Um em cada três aterros do interior está acima do limite

Dos 42 aterros sanitários localizados em cidades paulistas com mais de 100 mil habitantes, 14 estão com a vida útil esgotada e já receberam mais lixo do que permite a sua capacidade. Entre as cidades que sofrem com o problema, estão Sorocaba, Bauru, Piracicaba, Ribeirão Preto, Araraquara e São Carlos. De acordo com a Companhia Tecnologia de Saneamento Ambiental (Cetesb), os depósitos que excederam a capacidade terão de encerrar as suas atividades neste ano ou em 2010. Para tentar contornar o problema, algumas prefeituras, como as de Ribeirão Preto e Piracicaba, enviam os resíduos para lixões privados. Como a situação envolve saúde pública, o Ministério Público acompanha os casos.
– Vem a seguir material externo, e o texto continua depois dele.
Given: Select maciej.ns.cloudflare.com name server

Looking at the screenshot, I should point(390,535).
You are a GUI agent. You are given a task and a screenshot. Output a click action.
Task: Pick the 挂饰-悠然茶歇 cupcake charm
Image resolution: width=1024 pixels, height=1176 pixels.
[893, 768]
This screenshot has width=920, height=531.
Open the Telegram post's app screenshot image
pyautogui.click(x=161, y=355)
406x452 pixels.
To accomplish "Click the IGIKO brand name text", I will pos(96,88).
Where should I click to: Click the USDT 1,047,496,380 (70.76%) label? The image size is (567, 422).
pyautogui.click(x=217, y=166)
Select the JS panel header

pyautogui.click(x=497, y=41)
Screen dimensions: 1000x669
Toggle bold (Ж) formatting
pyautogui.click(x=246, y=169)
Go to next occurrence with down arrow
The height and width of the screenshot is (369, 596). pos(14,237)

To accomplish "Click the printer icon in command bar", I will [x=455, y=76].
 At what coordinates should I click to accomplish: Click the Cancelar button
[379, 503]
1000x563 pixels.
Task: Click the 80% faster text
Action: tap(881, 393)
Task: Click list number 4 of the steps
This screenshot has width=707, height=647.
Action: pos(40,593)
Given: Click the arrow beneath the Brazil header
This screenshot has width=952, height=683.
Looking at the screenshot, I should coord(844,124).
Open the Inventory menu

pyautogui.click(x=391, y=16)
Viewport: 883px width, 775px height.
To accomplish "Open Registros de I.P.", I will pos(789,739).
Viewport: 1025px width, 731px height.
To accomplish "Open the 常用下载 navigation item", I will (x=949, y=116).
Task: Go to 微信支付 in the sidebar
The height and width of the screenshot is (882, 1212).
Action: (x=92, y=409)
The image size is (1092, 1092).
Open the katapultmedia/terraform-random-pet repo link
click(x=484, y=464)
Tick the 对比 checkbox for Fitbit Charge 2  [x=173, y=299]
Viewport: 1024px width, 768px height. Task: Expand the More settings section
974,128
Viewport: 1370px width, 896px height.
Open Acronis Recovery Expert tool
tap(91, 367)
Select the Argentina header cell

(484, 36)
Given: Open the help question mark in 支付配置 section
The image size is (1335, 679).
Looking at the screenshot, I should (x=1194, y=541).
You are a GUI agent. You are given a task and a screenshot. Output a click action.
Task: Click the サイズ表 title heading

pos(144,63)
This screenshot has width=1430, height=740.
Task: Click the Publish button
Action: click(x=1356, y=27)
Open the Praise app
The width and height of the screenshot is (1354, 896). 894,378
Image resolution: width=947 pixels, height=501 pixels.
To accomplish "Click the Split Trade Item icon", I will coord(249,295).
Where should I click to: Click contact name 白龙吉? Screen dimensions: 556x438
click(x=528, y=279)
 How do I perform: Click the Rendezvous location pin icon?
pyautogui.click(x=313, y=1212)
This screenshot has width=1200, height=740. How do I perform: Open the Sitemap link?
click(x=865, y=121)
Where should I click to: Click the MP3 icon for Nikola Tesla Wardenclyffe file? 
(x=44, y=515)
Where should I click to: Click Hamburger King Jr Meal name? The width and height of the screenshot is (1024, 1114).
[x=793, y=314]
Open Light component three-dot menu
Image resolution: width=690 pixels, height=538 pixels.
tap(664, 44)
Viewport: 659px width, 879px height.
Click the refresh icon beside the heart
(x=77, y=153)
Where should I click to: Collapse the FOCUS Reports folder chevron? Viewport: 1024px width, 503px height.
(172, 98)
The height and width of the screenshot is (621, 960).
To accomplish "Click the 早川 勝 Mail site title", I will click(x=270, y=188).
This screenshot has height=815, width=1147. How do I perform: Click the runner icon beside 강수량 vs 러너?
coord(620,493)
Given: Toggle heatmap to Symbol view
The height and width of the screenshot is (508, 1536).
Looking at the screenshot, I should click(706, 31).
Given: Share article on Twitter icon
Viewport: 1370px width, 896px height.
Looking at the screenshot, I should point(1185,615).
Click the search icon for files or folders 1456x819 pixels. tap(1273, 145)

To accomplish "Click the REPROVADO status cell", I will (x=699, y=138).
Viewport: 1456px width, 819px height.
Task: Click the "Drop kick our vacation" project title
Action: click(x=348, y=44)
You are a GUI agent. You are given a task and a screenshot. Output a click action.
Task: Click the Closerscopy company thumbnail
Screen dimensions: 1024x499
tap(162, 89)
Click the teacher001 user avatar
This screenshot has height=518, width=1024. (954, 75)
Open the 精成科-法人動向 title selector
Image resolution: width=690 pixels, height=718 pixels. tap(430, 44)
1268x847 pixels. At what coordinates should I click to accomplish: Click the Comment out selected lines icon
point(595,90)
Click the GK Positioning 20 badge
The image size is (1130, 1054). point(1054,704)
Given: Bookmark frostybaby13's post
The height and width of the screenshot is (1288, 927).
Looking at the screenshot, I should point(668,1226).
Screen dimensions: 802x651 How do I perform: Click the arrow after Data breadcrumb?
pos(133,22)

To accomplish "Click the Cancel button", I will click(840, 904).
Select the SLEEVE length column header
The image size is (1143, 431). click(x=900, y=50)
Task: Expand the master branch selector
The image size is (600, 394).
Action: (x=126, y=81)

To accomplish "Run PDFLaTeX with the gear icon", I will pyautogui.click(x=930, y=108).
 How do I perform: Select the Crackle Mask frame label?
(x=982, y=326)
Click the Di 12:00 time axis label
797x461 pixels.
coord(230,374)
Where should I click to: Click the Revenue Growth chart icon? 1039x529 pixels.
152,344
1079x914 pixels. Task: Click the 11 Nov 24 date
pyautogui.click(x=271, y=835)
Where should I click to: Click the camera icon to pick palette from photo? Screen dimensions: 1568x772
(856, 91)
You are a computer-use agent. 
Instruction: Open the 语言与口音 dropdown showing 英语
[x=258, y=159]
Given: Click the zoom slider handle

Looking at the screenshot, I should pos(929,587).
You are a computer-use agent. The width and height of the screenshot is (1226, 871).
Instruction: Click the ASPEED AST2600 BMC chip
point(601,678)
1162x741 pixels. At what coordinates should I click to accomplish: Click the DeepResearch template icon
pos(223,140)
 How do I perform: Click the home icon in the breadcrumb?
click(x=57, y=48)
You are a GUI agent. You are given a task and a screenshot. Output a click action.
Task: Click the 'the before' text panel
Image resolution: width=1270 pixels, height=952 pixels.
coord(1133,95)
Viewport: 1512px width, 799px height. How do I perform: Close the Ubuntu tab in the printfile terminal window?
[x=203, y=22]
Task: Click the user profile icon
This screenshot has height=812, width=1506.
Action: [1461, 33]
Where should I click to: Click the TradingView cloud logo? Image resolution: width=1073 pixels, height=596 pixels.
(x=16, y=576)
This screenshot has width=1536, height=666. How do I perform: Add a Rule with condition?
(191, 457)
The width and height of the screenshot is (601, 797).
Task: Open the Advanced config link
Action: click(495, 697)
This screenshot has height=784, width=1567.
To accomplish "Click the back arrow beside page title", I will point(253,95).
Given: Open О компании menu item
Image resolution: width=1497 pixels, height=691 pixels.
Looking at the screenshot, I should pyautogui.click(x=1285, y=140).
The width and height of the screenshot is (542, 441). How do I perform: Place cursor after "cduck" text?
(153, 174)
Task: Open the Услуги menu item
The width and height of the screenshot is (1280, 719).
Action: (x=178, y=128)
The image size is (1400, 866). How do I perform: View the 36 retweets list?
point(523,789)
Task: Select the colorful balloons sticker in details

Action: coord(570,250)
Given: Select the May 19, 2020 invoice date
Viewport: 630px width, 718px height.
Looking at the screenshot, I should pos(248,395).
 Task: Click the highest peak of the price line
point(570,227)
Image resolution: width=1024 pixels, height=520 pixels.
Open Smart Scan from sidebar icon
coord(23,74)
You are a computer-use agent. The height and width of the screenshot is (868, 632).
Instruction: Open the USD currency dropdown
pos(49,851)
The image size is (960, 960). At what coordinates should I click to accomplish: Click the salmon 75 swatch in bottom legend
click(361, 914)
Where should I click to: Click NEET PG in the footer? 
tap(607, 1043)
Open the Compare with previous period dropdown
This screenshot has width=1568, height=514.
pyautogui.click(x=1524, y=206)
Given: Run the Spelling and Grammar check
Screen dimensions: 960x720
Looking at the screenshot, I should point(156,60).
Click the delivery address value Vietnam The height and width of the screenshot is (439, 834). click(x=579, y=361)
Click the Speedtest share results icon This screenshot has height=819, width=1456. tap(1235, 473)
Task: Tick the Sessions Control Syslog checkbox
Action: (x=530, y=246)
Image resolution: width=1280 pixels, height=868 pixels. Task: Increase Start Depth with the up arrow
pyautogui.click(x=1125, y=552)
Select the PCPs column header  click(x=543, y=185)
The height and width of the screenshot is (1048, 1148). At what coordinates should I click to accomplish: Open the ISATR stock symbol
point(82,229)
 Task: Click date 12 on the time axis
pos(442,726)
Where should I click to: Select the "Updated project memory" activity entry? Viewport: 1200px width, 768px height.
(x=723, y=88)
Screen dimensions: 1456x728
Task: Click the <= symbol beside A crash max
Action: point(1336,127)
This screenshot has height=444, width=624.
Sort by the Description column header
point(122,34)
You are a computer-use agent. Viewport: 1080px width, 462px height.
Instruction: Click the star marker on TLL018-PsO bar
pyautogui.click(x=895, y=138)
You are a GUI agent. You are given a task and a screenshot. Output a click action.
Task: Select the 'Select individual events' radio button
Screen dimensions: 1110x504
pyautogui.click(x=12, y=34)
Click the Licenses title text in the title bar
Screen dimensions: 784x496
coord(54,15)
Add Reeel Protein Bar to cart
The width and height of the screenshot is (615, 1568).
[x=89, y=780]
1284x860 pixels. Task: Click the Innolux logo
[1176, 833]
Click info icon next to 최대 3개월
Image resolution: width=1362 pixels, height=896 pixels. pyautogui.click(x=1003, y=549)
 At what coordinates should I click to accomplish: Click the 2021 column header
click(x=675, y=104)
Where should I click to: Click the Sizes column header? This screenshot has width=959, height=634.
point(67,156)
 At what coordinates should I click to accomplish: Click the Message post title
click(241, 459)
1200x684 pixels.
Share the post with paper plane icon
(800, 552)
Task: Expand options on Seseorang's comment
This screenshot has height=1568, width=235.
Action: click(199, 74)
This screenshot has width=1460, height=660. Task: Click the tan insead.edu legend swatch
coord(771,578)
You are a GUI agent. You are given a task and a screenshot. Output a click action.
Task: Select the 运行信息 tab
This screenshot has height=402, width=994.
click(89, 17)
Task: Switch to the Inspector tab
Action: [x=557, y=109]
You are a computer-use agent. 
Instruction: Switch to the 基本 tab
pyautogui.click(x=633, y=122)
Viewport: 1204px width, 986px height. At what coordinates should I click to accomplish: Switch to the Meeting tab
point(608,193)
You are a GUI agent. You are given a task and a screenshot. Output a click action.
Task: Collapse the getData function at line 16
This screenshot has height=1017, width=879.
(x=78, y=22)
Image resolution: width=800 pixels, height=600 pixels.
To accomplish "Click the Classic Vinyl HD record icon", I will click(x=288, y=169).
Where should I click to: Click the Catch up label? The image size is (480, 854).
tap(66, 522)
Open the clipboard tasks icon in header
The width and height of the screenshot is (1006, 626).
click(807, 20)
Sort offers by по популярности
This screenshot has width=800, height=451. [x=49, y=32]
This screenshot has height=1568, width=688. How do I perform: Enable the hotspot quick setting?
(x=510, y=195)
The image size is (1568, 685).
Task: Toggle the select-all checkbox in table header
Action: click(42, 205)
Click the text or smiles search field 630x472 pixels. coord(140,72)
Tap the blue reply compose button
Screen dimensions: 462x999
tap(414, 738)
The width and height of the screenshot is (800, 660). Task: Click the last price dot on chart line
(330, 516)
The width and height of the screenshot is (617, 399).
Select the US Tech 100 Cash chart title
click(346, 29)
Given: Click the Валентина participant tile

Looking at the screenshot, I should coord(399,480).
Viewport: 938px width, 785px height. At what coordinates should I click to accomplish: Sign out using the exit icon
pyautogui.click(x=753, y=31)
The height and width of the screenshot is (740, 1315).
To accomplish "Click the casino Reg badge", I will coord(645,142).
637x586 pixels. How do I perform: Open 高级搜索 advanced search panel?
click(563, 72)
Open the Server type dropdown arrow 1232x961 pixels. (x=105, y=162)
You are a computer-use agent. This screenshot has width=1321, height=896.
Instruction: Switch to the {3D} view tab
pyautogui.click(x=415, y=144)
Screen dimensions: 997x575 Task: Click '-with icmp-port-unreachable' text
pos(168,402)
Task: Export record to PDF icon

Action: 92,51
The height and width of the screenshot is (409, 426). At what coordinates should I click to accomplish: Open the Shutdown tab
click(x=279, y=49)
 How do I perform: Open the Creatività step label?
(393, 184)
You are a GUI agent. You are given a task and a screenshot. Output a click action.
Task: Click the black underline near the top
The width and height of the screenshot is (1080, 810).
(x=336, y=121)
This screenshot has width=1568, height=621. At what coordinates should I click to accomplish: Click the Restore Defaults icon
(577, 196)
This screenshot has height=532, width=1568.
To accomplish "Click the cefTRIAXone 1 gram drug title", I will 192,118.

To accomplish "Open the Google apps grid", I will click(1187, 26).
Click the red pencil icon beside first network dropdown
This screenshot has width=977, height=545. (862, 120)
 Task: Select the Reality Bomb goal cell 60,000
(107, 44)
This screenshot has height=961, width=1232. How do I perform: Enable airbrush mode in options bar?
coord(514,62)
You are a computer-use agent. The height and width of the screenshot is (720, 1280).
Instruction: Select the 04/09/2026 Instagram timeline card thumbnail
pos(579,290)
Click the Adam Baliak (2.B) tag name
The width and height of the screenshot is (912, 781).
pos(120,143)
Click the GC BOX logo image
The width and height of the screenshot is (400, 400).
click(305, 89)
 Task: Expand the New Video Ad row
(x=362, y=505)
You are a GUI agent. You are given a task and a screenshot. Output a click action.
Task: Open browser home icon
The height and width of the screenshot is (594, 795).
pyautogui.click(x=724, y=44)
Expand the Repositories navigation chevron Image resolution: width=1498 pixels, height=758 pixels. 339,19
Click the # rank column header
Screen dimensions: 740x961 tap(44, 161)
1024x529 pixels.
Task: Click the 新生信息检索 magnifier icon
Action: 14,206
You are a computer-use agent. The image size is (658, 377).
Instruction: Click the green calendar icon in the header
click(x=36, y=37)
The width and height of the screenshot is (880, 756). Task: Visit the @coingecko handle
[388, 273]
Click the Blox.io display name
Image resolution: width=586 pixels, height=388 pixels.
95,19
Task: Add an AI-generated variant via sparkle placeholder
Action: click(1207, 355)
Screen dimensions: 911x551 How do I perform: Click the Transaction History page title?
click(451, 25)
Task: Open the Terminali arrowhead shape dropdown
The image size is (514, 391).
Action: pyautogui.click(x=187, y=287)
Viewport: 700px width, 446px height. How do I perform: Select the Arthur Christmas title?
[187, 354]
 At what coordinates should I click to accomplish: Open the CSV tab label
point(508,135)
O órgão já solicitou o fechamento do aterro de Bragança Paulista e pede que o de Araraquara seja lacrado em breve. Presidente Prudente vai construir um novo aterro. Dos 137 depósitos de lixo considerados críticos pela Cetesb no ano passado, 108 deixaram o ranking dos piores. No entanto, 29 ainda são considerados muito ruins e outros 67, ruins. Os dados fazem parte de um inventário a ser divulgado neste mês.